[TASK REQUIREMENTS] Quote the passage of the article on Qantas' job cuts that begins at the words "Qantas is far" and stops after the words "new aircraft orders.".

[DOCUMENT TEXT]
--------
In this crossposting from The Conversation, Singapore Institute of Technology professor Volodymyr Bilotkach asks what Qantas’ cuts tell us about the time it will take for the wider industry to recover.
Qantas’ announcement of severe job cuts comes as little surprise. The COVID-19 pandemic and closed borders have brought the global aviation industry to its knees.
According to global travel data provider OAG (formerly the Official Airline Guide), this week airlines worldwide scheduled about 63 per cent fewer flights to the week a year ago. In Australia, there were about 78 per cent fewer flights.
Qantas’ decision to shed about 6,000 of its 29,000 workers (a further 15,000 have been stood down without pay) is part of its plan to reduce costs by $15 billion over three years of anticipated “lower activity”.
It would be years before international flying returned to what it was, said Qantas chief executive Alan Joyce: “We have to position ourselves for several years where revenue will be much lower, and that means becoming a smaller airline in the short term.”
About 100 of the airline’s 130 jets will be grounded for at least a year – some probably longer.
Qantas is far from alone. Airlines all around the world are furloughing or laying off workers, along with retiring aircraft ahead of schedule, grounding large planes such as A380s and postponing new aircraft orders.
--------
[DATA SUPPLIED]
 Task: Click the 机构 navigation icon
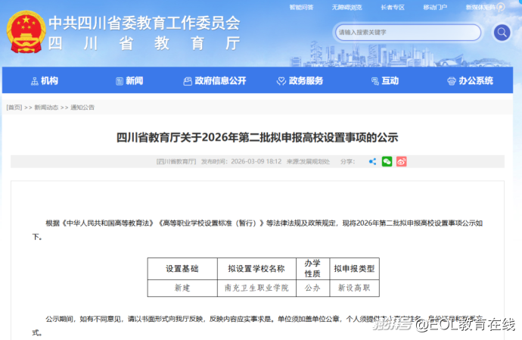click(34, 81)
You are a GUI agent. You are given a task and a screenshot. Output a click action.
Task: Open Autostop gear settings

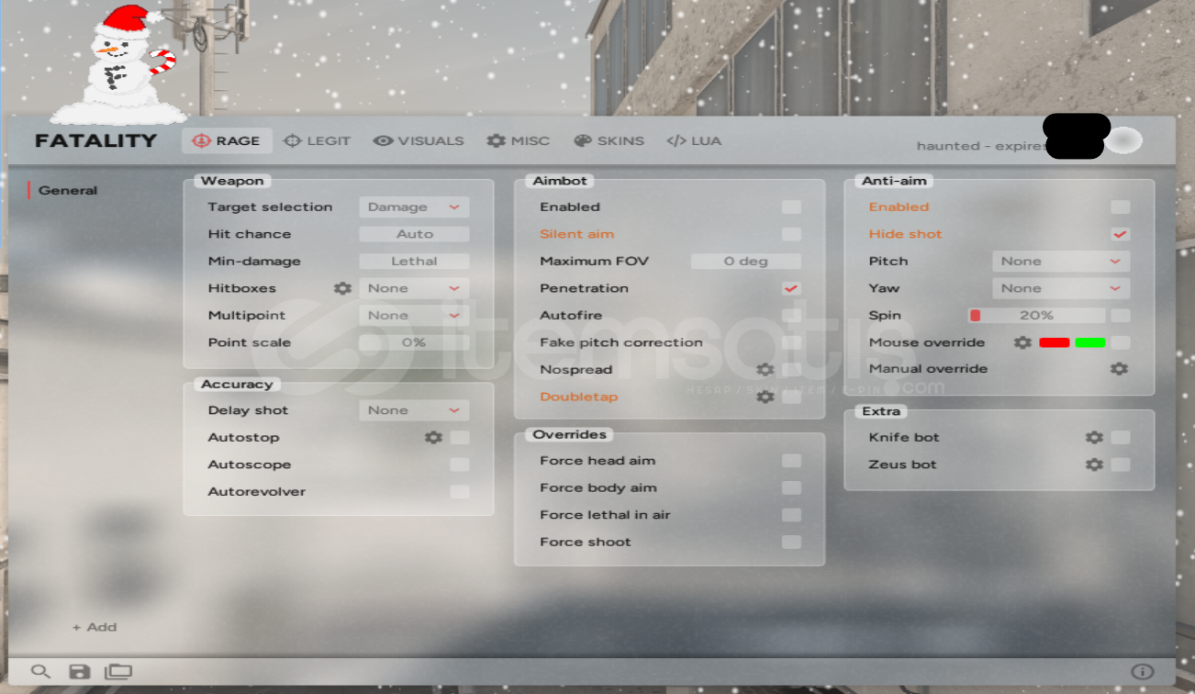click(x=433, y=438)
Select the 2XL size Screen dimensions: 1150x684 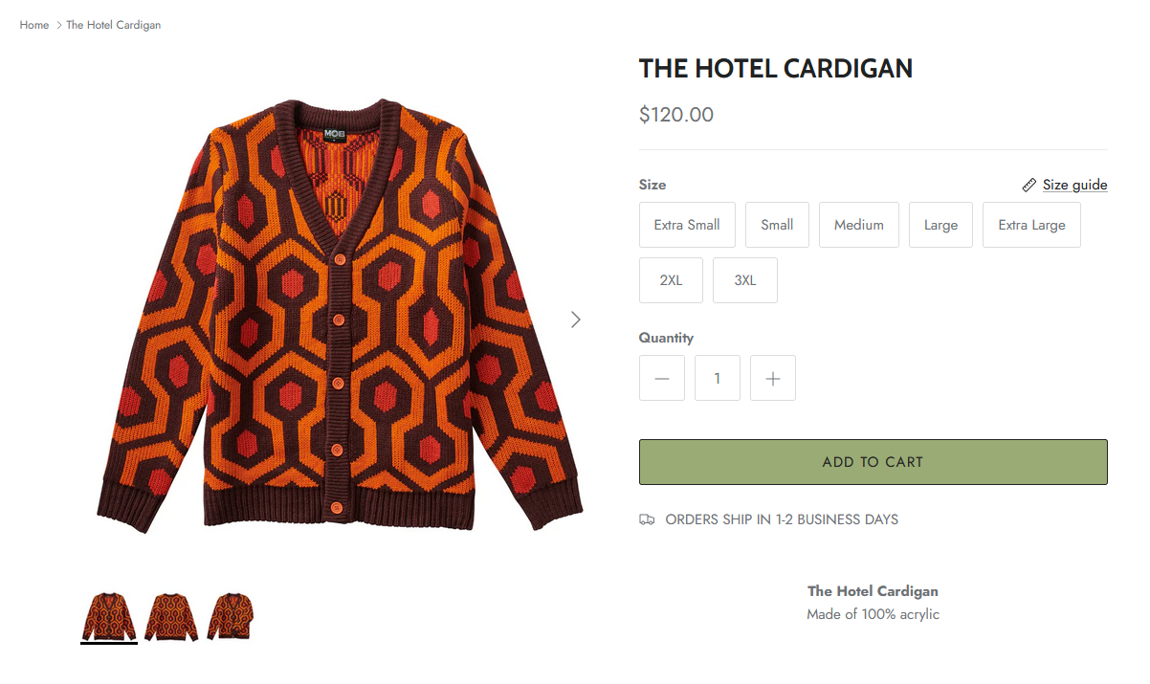pos(671,280)
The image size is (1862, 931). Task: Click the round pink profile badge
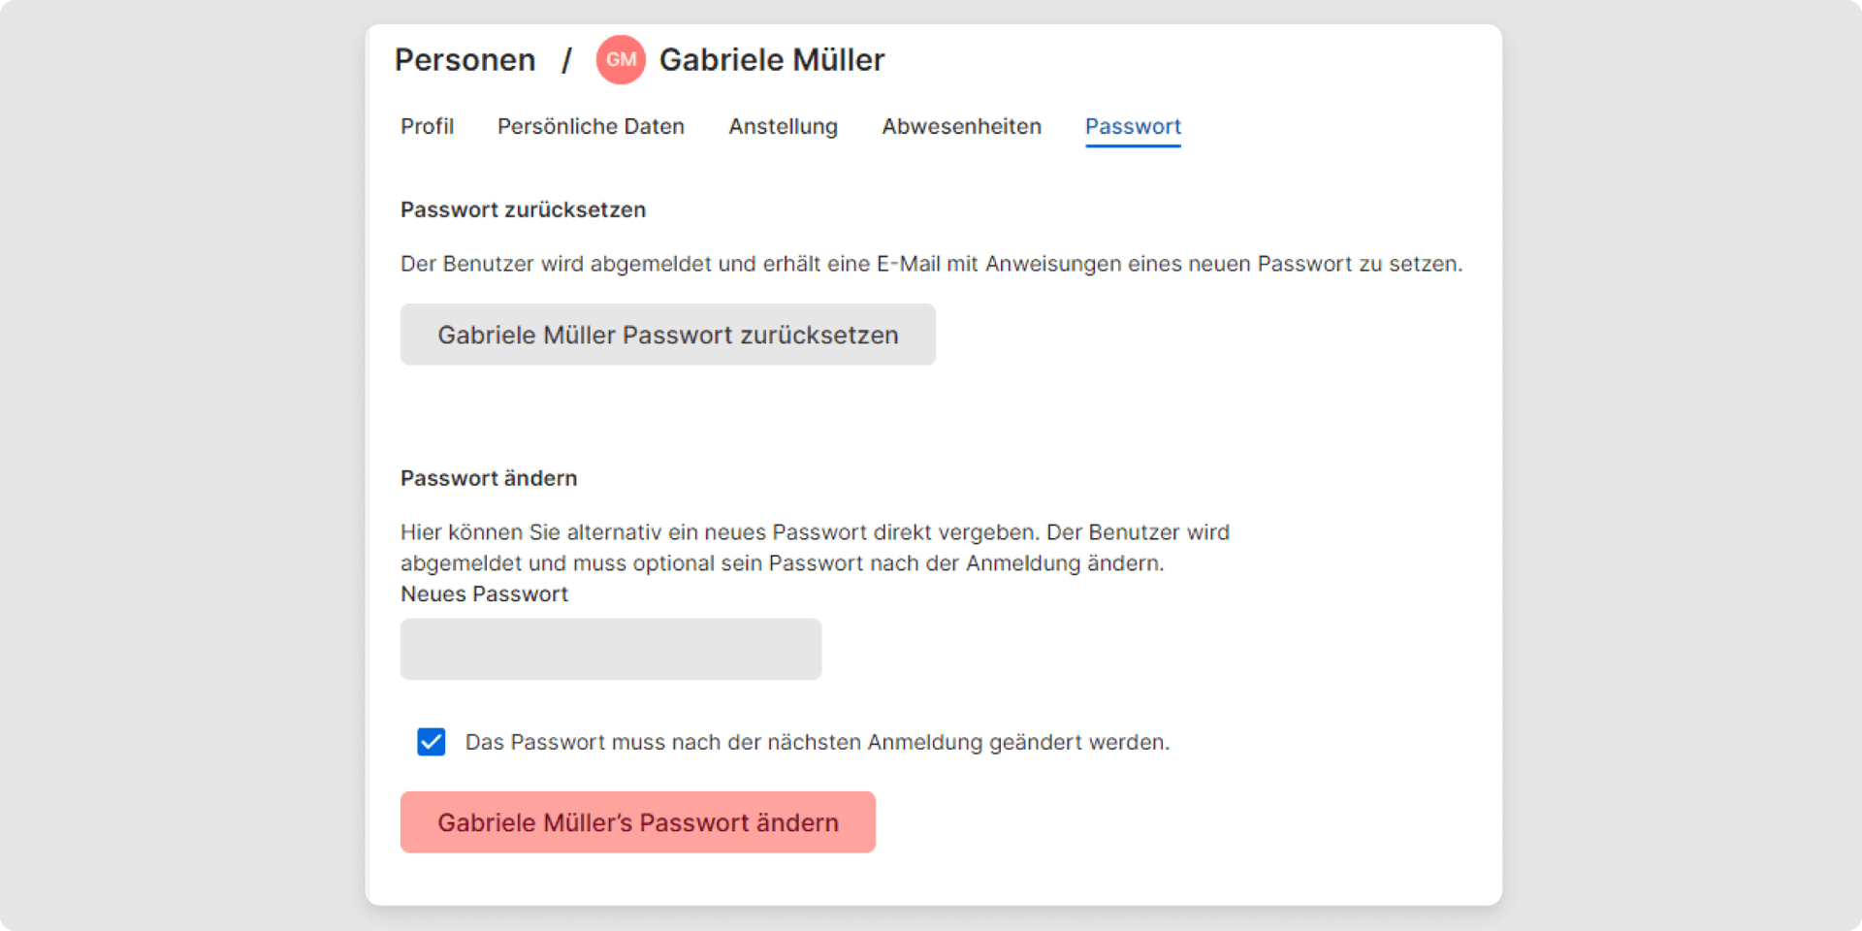[x=620, y=59]
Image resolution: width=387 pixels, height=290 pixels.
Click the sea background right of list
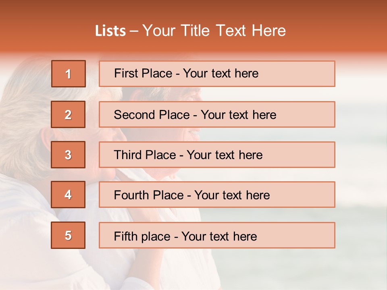tap(361, 161)
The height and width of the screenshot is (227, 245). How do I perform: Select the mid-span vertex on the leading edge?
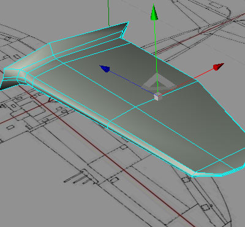tap(108, 122)
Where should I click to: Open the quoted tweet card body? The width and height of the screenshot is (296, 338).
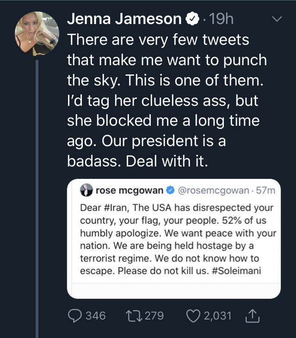coord(174,239)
--------
[ANSWER TO THE EXERCISE]
Qantas is far from alone. Airlines all around the world are furloughing or laying off workers, along with retiring aircraft ahead of schedule, grounding large planes such as A380s and postponing new aircraft orders.